▶ **ACTIVITY**
With the pictures left out, copy the records below exactly from the first line down to the line holding "Open the No Label dropdown in column Y", and include that line.
::: DATA PROVIDED :::
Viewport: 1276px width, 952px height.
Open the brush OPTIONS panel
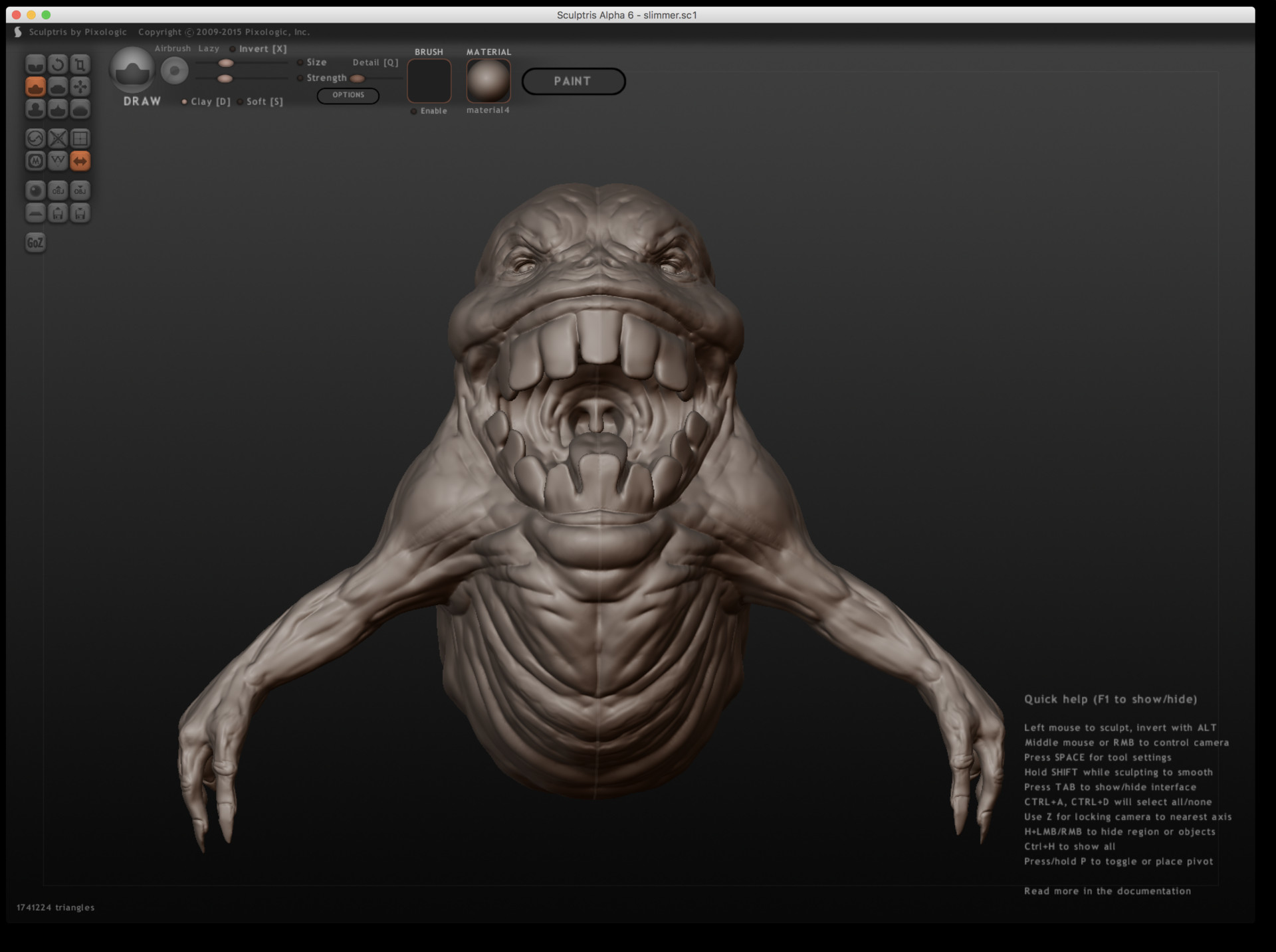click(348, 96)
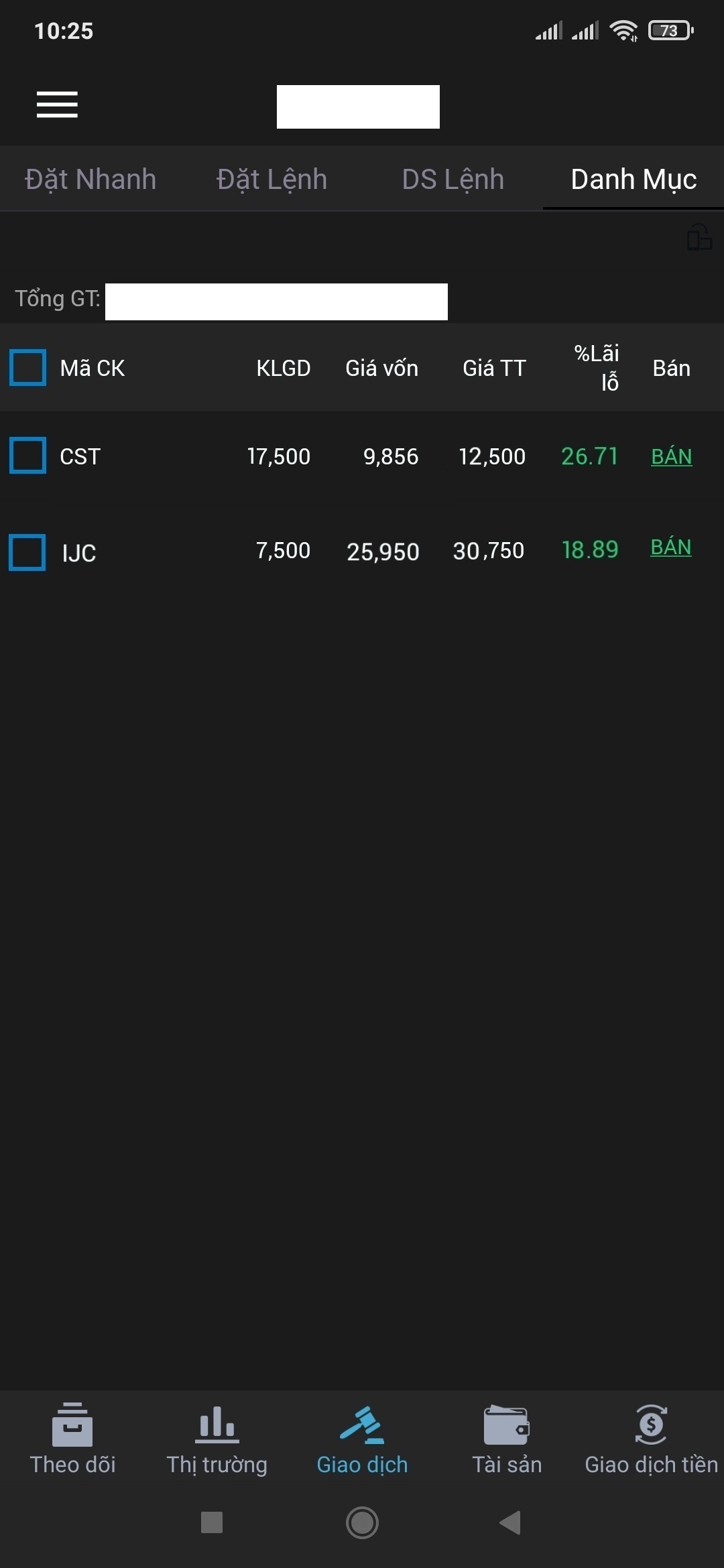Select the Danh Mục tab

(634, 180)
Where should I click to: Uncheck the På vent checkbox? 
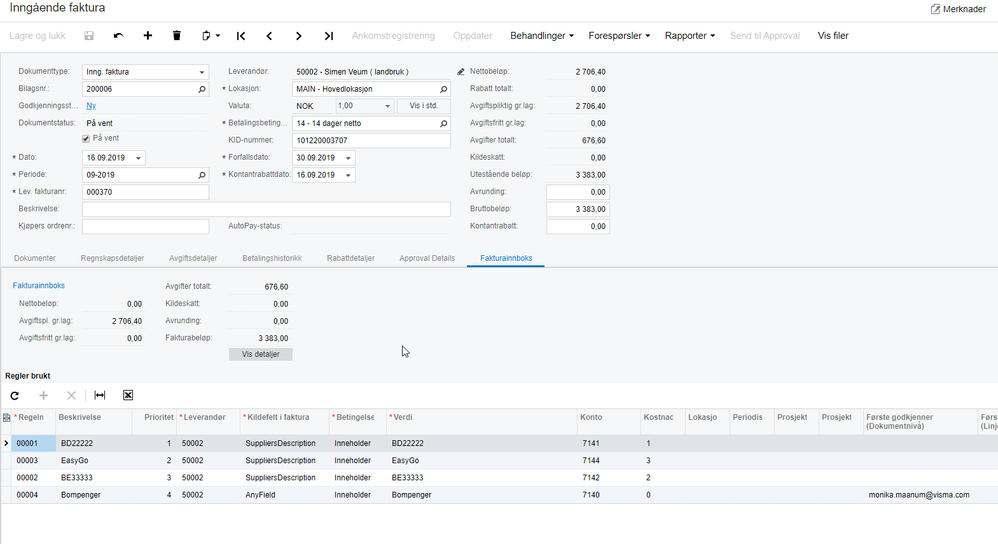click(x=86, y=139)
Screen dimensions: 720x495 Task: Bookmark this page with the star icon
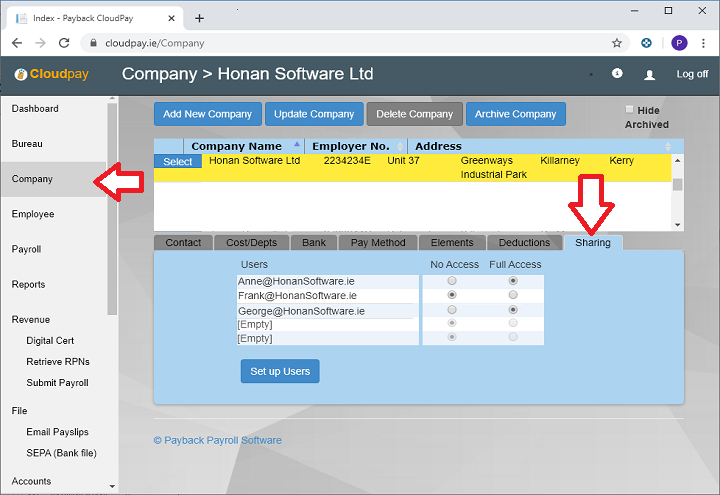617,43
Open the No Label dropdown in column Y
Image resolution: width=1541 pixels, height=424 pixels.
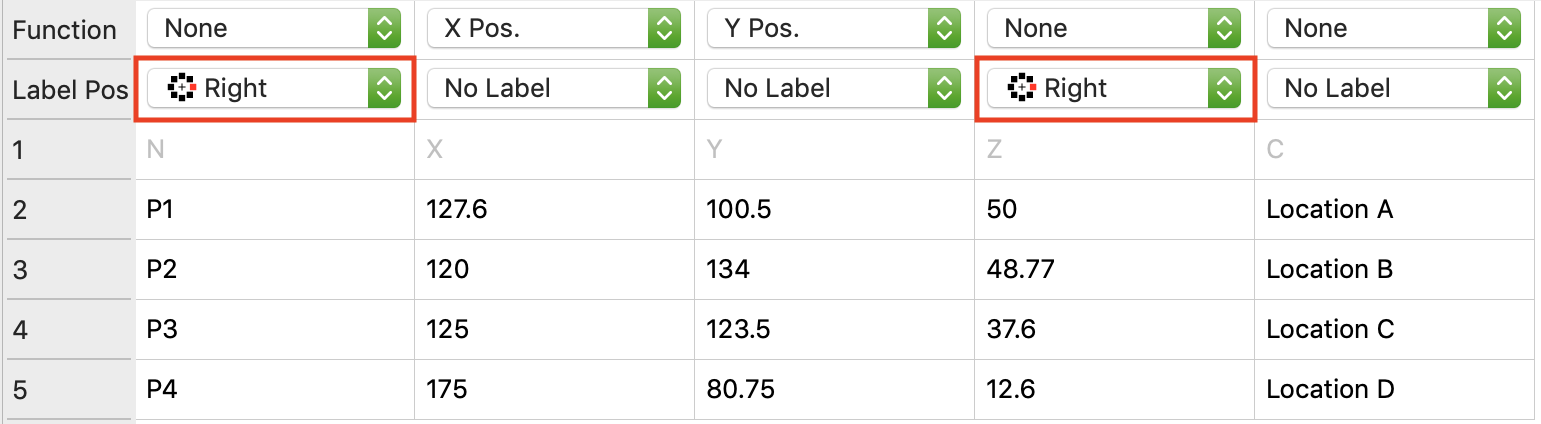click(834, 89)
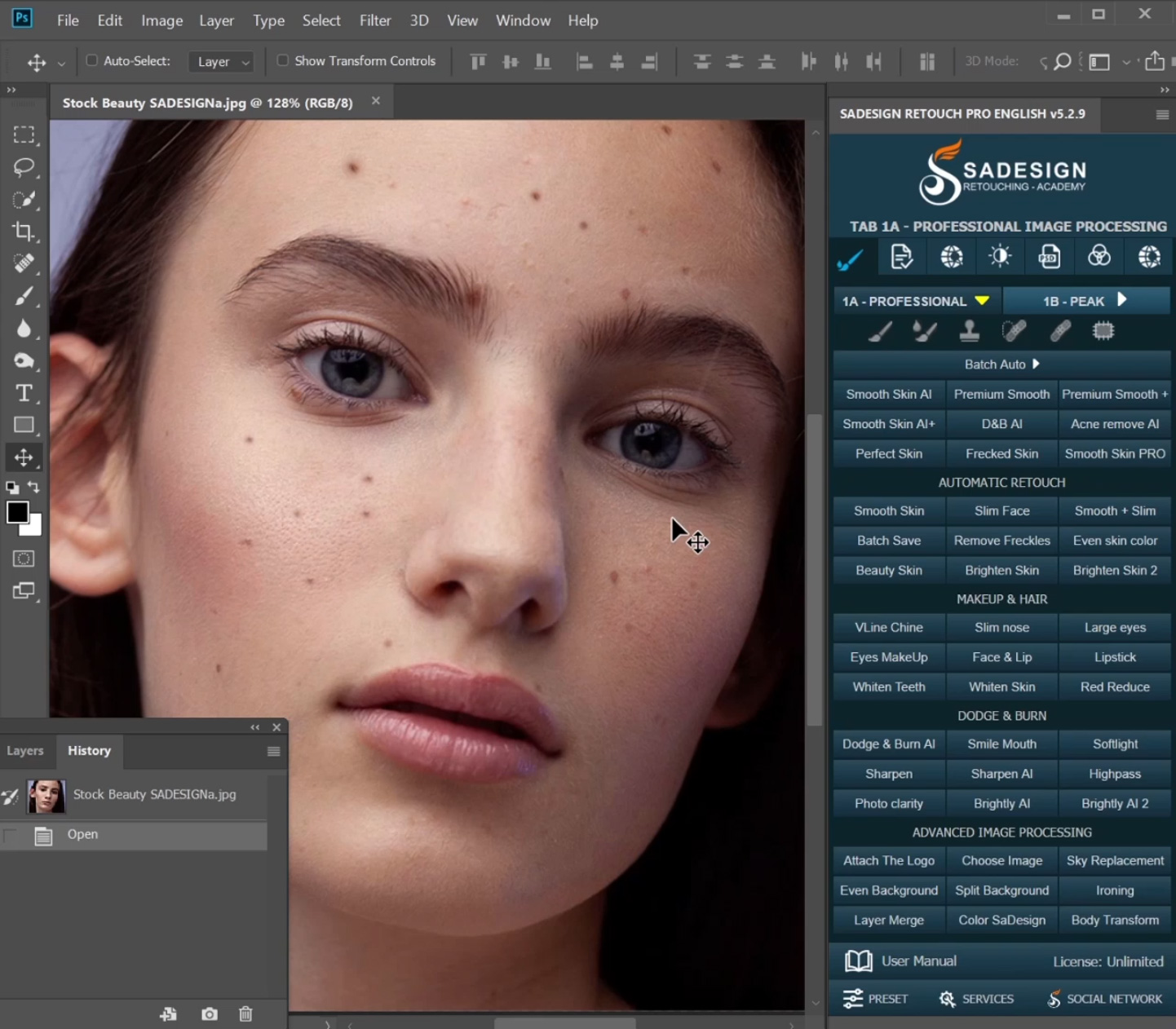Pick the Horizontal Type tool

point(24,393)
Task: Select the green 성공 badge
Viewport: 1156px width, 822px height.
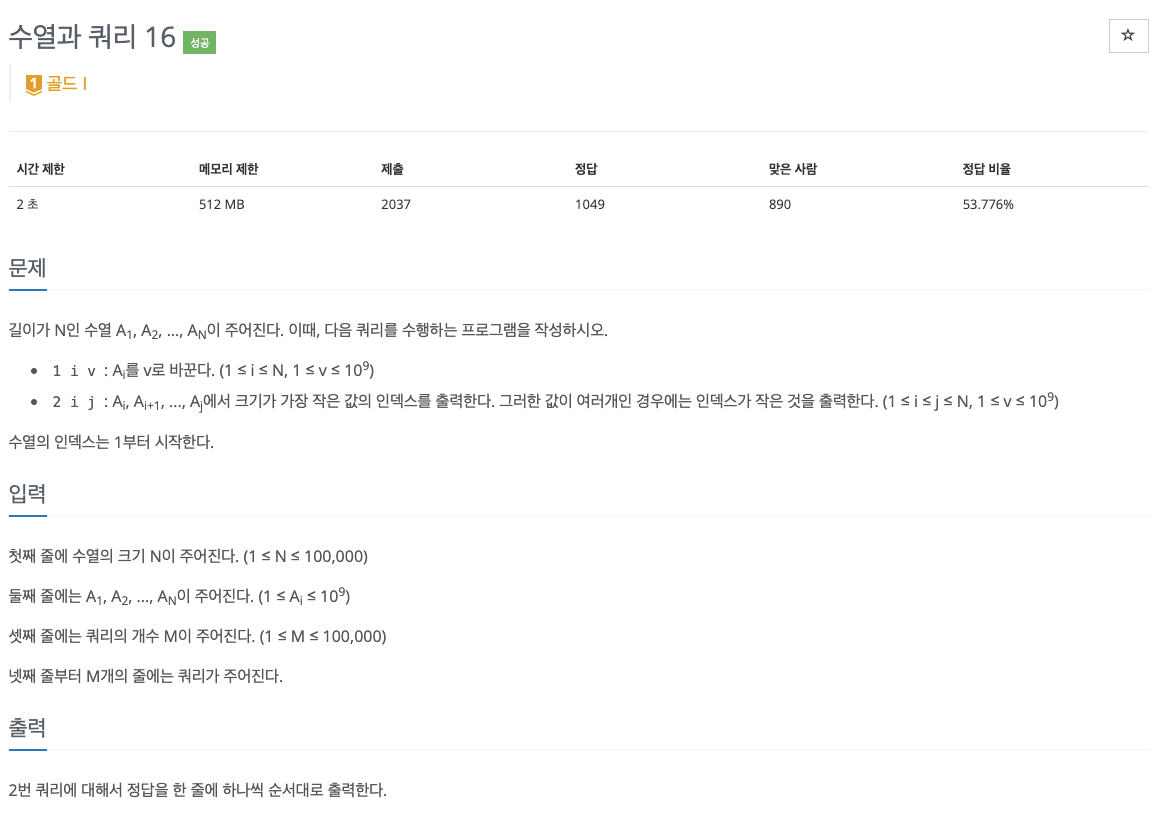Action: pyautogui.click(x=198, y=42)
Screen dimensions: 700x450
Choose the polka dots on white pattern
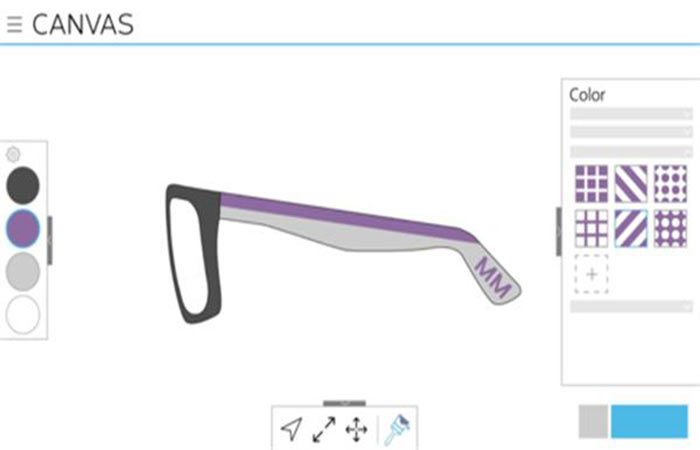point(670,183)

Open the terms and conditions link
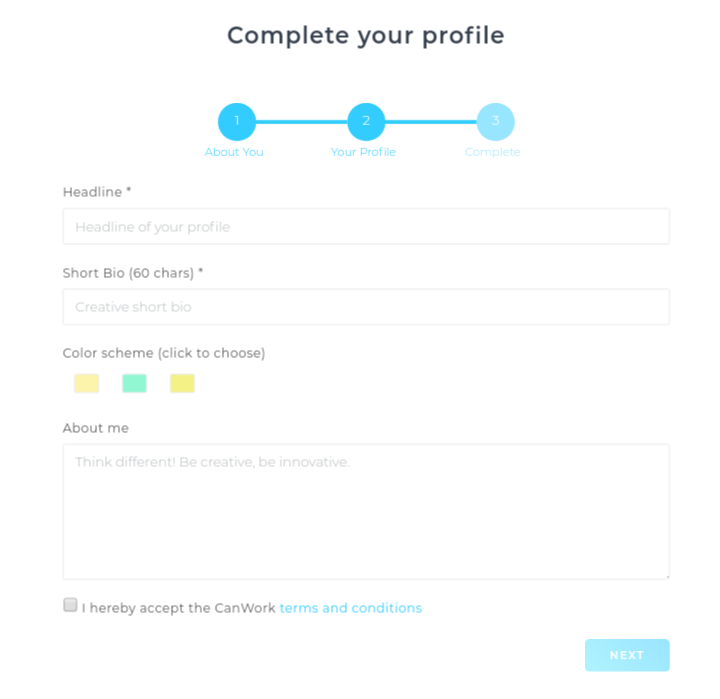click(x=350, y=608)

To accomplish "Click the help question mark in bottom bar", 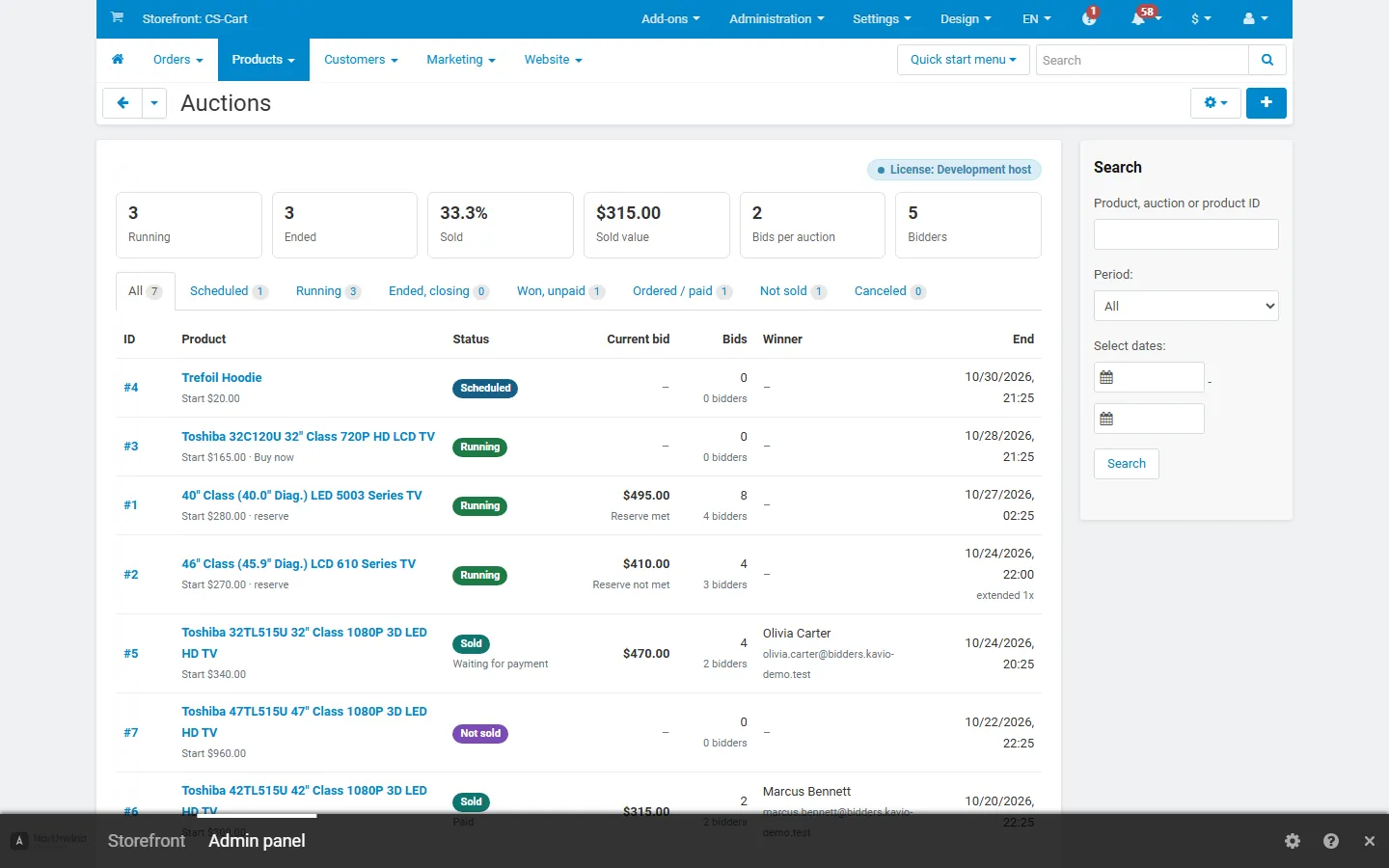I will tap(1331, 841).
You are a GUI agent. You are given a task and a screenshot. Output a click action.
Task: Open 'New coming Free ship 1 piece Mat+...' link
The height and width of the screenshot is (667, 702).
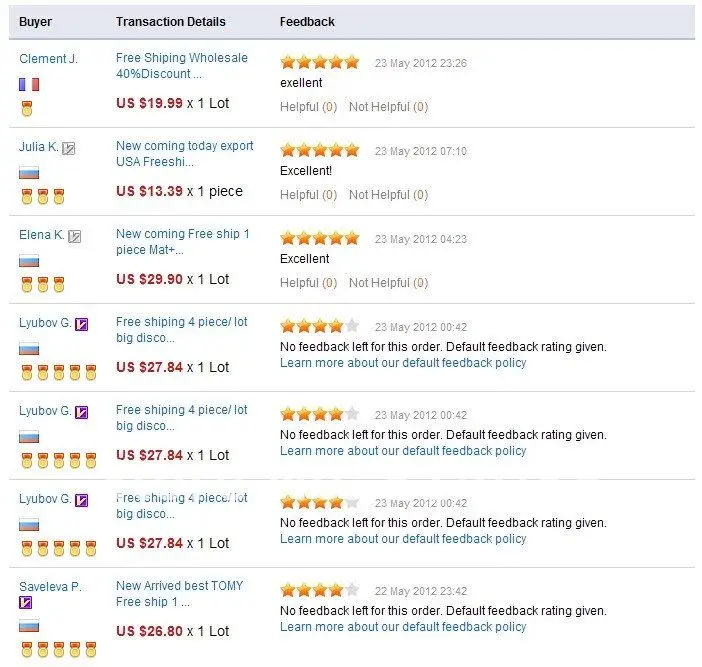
:::
▶ **EXERCISE RESPONSE**
Viewport: 1276px width, 952px height.
Open the brush OPTIONS panel
click(348, 96)
Select the Danh Mục tab

(634, 180)
Where should I click to: Uncheck the På vent checkbox? 
click(x=86, y=139)
Screen dimensions: 720x495 Task: Bookmark this page with the star icon
617,43
Open the No Label dropdown in column Y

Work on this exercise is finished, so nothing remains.